Tazverik First Treatment Approved Specifically for Epithelioid Sarcoma

January 23, 2020 – The U.S. FDA has granted accelerated approval to TazverikTM (tazemetostat), manufactured by Epizyme, to treat patients who are at least 16 years old and have metastatic or locally advanced epithelioid sarcoma and who are not eligible for complete resection. Tazverik is the first treatment approved specifically for epithelioid sarcoma, and the first FDA-approved EZH2 inhibitor.

Epithelioid sarcoma is a rare soft tissue cancer that accounts for less than 1% of all soft tissue sarcomas. It is a slow-growing cancer often seen in young adults and teenagers, and in most cases begins as a small, firm, painless lump under the skin. Because it shares characteristics with other, non-cancerous conditions, epithelioid sarcoma can be difficult to properly diagnose. Current standards of care include surgical removal of tumors and treatment with radiation therapy and chemotherapy. Tazverik may help slow or halt tumor growth by blocking EZH2 methyltransferase, a compound overexpressed by cancer cells and suspected to play a role in tumor growth.

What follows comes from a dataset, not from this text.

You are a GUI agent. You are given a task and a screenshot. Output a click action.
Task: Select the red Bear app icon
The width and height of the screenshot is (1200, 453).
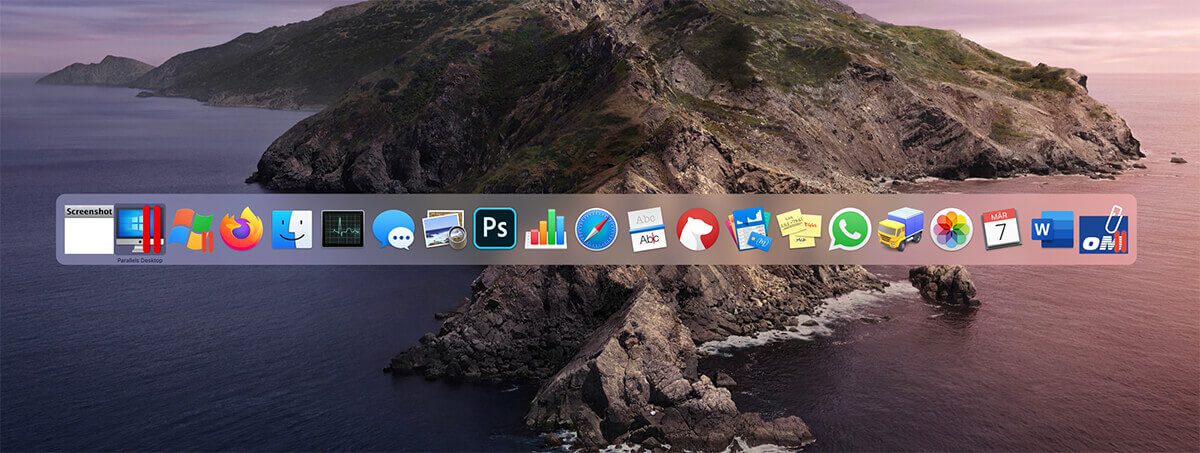point(698,229)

In a clinical trial, Tazverik produced an overall response rate of 15%, with 1.6% of patients experiencing a complete response (absence of tumors) and 13% having a partial response (shrinkage of tumors). Of the patients who responded to treatment, 67% had a duration of response lasting at least six months. Because Tazverik was granted accelerated approval, continued approval may be contingent upon verification and description of clinical benefit in confirmatory trials. Recommended dosing is 800mg taken orally twice a day until disease progression or unacceptable toxicity.

Tazverik will be available at a list price of $15,500 per month when launched, but Epizyme has not yet announced a launch date.